Introduction

If you’ve deployed your own NLU engine built on the Rasa open source NLU framework, you can use it for Natural Language Understanding intelligence within LivePerson’s Conversational Cloud. Importantly, this lets you keep the investment that you’ve made in your own NLU solution.

When you integrate a Rasa-based NLU engine, training data and other model-related data is completely encapsulated within your solution. For its part, Conversation Cloud uses three of the engine’s exposed endpoints:

  • Training: This endpoint is used to train models.
  • Activation: This endpoint is used to load the model when you activate a model version.
  • Prediction: This endpoint is used to get the intents and entities in a message, so they can be saved and used elsewhere within Conversational Cloud. For example, this endpoint is used to associate the intents with the dialog starters in bots.

Your Rasa implementation must conform to the schemas at the links above.

Connect the NLU engine

  1. Access Intent Manager.
  2. Add a domain as described here. When you do this, you need to provide some information specifically about your Rasa solution:

    • NLU Provider: Select “Brand's Rasa,” to indicate that you’re using a custom solution that you deployed.
    • Rasa Host URL: Enter the base URL for your Rasa training and prediction endpoints.
    • Authorization: Select the type of authentication to use when making API calls to the Rasa engine, either “TokenAuth” or “JWT.” Then enter the permanent token to use. For security reasons, unauthenticated connections aren’t supported.
    • Credential: This is optional. If you’d like to add an extra layer of security when transferring data, select the Mutual Authentication credential to use along with the token. If you have the proper permissions, you can create one on the Credentials page in Bot Accounts, and you can also create one on-the-fly here.


    You don't need to define the language of your domain.

    At this point, you can import the intents and entities, or you can add them manually after the domain is created. Do one or the other before proceeding to the next step.

  3. Train the domain. This is discussed below.

Train a domain

You must train the domain after every update to the training data therein if you want the update to be reflected in subsequent testing/debugging and usage. Training creates a new model version that incorporates the changes. Once the domain is trained, you can activate it and then use the testing tools to test. Please see the testing constraints discussed farther below.

Depending on how big the domain is, training typically takes anywhere between 2 to 10 minutes.

To train a domain

  1. Access Intent Manager.
  2. Locate the domain list in the Intent Manager dashboard.
  3. Select the name of the relevant domain, and then select Build from the menu that appears.
  4. On the Intents page, click Train in the upper-right corner.

    (If you haven't updated the training data in the domain, i.e., made changes to the intents, their training phrases, or the entities, the Train button is disabled.)

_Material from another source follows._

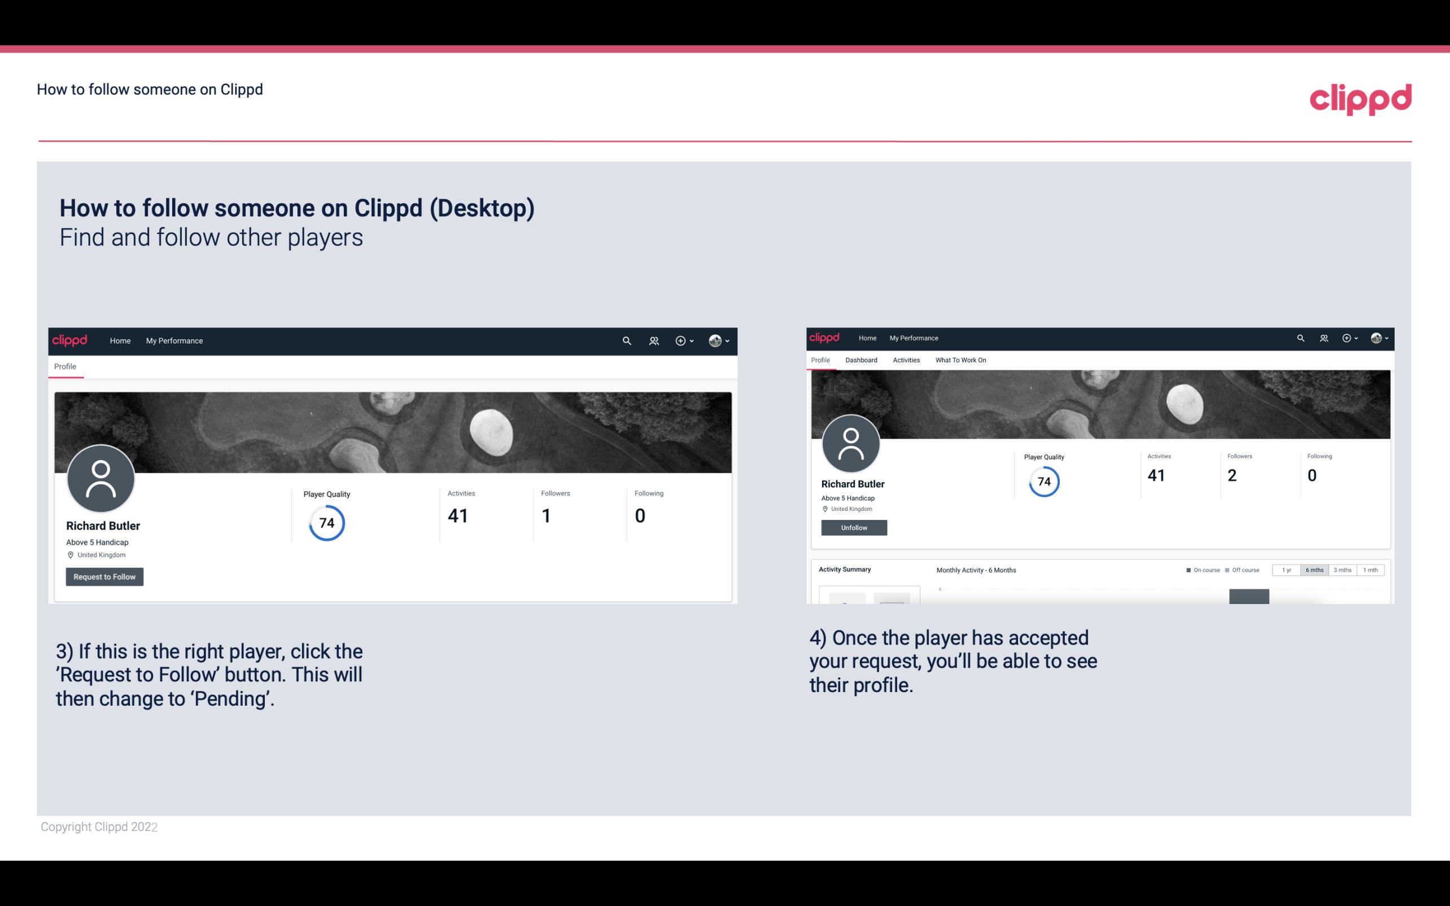
Task: Click the 'Unfollow' button on right profile
Action: coord(854,527)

    To refresh the page and check on progress, click (Refresh icon) in the Training Status column.

Testing constraints

Testing workflow

A Rasa-based NLU engine can only run predictions on the model that's currently activated, so your testing workflow must be:

  1. Make changes to your domain.
  2. Train the domain.
  3. Activate the model version.
  4. Test.

The issue with this workflow is that you can't test a model version before you activate it. And once you activate it, it's used everywhere: Both within Intent Manager and outside of Intent Manager, e.g., in Conversation Builder, in API calls to the NLU engine, and so on.

Therefore, LivePerson recommends that you incorporate two domains into your workflow:

  • A Development domain - Use this for development and testing purposes. In this domain, you can safely activate and test model versions without impacting upstream resources.
  • A Production domain - Use this exclusively to support your Production resources. In this domain, you only activate a model version once it's ready for Production usage.

Testing tools

You can test using both the Test User Input tool and the Model Tester. However, since a Rasa-based NLU engine can only run predictions on the model that's currently activated, you cannot select a trained model version to use. The activated version is always used.